I'm replanking my deck with 5/4"x4"x12' cedar. The existing 12" spaced joists are in good condition and all are perpendicular to the ledger. Deck is approximately 23' wide. Previous owner/contractor laid down the decking planks with lots of butt joints and both pieces screwed to the same joist at the joints. I want to avoid any butt joints and add a breaker board at the middle of the deck instead. Never done a deck before. Thinking I need to add to the skeleton of the deck to accommodate the breaker board. Should I add new short joists perpendicular to the existing joists for the breaker board?
Ok so what's a "breaker" board?
Deck boards are always just butted together.
It's never a good look to have all the boards the same length and have them all meet in the middle.
Just cut the pieces to differant lenghts so the butt joints are offset by at least two floor joist.
Thanks for the reply.
See attached image for an example of a breaker board. From the research I've done, seems like a lot of people are moving away from butting deck boards together at joints. Looks nicer to have a breaker board and helps avoid splits and rot common at butt joints.
What I'm not sure about is if I need to put in a new double joist for the breaker board, or maybe put in blocking and attach the breaker board to the blocking?
You would need another joist and blocking between them to do it that way.
Not going to do a thing to stop the ends from rotting, just for looks.This message has been edited. Last edited by: joecaption,
Generally there are allowances made during construction for what you are trying to do. Just remember that each deck board will have to be attached at the ends to a joist and the "breaker board" also has to be attached as well. New construction would just put two joist w/blocks of sufficent width to attach each side of the breaker board(3/4") and allow for 3/4" of the deck to attach to each joist as well. Sort of sharing each joist with the edge of the breaker board and the end of the deck board.
That will not prevent rot because the water will still enter in the cracks between the deck board end and breaker board. As a suggestion you might use a biscuit joiner on the ends to keep the tops level. But you should treat the biscuits with a protective coating and use waterproof glue.

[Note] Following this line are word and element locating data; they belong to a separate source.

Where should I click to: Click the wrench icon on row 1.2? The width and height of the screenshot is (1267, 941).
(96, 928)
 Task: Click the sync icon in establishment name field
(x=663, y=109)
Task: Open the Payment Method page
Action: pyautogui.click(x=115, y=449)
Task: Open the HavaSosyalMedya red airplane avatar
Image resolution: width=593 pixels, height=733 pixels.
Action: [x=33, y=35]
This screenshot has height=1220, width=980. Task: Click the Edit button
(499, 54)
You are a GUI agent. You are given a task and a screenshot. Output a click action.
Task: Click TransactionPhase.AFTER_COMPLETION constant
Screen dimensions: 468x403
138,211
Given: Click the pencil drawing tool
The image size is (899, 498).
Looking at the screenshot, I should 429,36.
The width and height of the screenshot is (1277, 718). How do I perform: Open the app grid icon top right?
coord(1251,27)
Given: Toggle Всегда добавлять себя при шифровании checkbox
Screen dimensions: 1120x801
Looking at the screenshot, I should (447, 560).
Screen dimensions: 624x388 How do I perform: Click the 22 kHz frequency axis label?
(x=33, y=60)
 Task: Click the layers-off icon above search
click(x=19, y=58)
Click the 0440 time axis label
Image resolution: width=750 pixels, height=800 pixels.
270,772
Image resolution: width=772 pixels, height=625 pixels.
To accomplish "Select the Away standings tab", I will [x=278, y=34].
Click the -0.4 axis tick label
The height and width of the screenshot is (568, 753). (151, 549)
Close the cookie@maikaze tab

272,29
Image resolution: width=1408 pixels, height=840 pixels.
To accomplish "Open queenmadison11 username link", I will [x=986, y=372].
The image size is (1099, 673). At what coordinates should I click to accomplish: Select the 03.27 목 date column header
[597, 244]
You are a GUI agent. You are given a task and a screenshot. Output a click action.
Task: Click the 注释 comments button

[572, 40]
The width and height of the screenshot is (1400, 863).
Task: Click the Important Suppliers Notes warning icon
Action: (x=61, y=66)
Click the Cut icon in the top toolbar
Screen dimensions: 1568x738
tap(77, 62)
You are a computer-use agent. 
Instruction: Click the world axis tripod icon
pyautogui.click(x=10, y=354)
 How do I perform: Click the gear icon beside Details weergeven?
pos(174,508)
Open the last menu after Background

Yup, it's just a looks thing. As said above, you'll have to add joists or expand the center joist so that it's wide enough to not only hold the width of the breaker board, but also so you can attach the ends of the planks. It does make for a clean looking deck. It also makes the deck look segmented. This could be good or bad depending on what you like.
But, the decking will last exactly as long as if the planks were butt joined.
I don't know anybody moving away from butt joints, and I don't know anybody doing a 'breaker board'. To me, unless it's part of a bigger design, to me, it looks like someone didn't do proper planning, it looks like a mistake. And agreed with the others as to if it stops rot.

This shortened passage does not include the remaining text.